What mode should be used for partitioning the data? Two modes of partitioning are supported by various import/query tools.
- Row partitioning: In this mode, for a given sample/CallSet (row), all the variant data resides in a single partition. Data belonging to different samples/CallSets may be scattered across different partitions.
- Column partitioning: In this mode, for a given genomic position (column), all the variant data across all samples/CallSets resides in a single partition. Data is partitioned by genomic positions.

Which partitioning scheme is better to use is dependent on the queries/analysis performed by downstream tools. Here are some example queries for which the ‘best’ partitioning schemes are suggested.

Query: fetch attribute X from all samples/CallSets for position Y (or small interval [Y1-Y2])
- Row-based partitioning
  - For single position queries (or small intervals), partitioning the data by rows would likely provide higher performance. By accessing data across multiple partitions that may be located in multiple nodes in parallel, the system will be able to utilize higher aggregate disk and memory bandwidth. In a column based partitioning, only a single partition would service the request.
  - Simple data import step if the original data is organized as a file per sample/CallSet (for example VCFs). Just import data from the required subset of files to the correct partition.
  - Con(s). A final aggregator may be needed since the data for a given position is scattered across machines. Some of the query tools we provide use MPI to collect the final output into a single node.
Query: run analysis tool T on all variants (grouped by column position) found in a large column interval [Z1-Z2] (or scan across the whole array)
- Column-based partitioning
  - The user is running a query/analysis for every position in the queried interval.
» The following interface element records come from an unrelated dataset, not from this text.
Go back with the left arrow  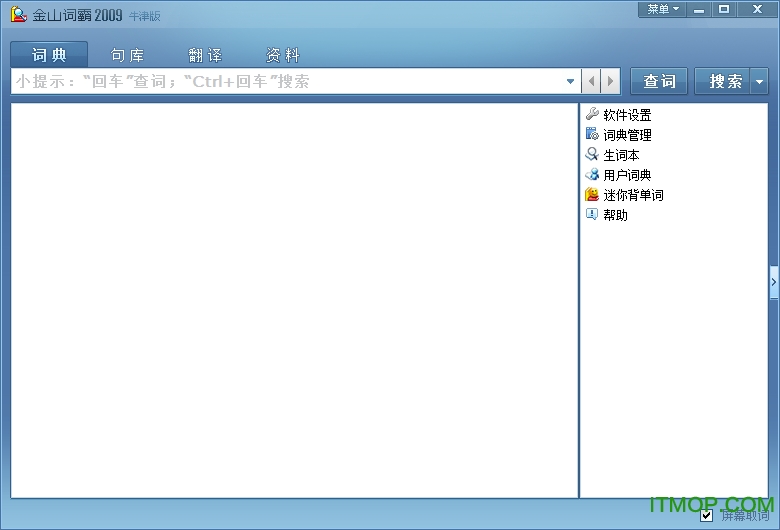coord(592,82)

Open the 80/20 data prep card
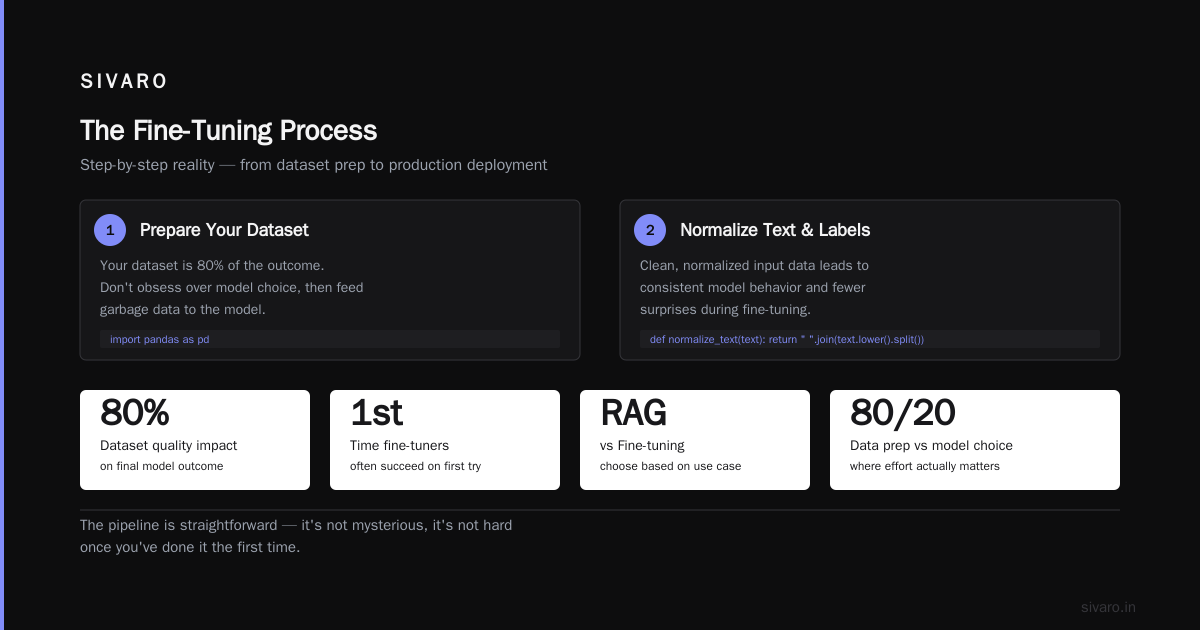975,440
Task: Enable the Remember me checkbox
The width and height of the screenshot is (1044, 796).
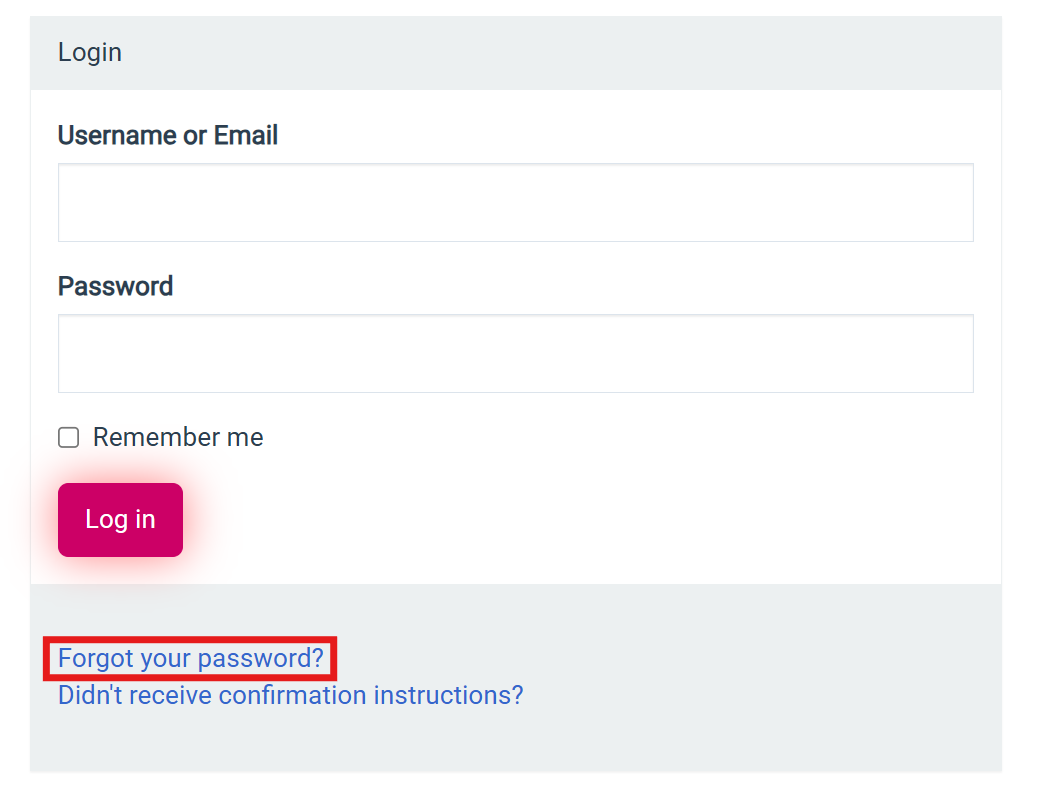Action: click(68, 437)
Hence, for each position, the system must fetch data from all samples/CallSets and run T. Partitioning by column reduces/eliminates any communication between partitions. For a sufficiently large query interval, the aggregate disk and memory bandwidth across multiple nodes can still be utilized.
  - No/minimal data aggregation step as all the data for a given column is located within a single partition.
  - Con(s). Importing data into GenomicsDB may become complex, especially if the initial data is organized as a file per sample/CallSet.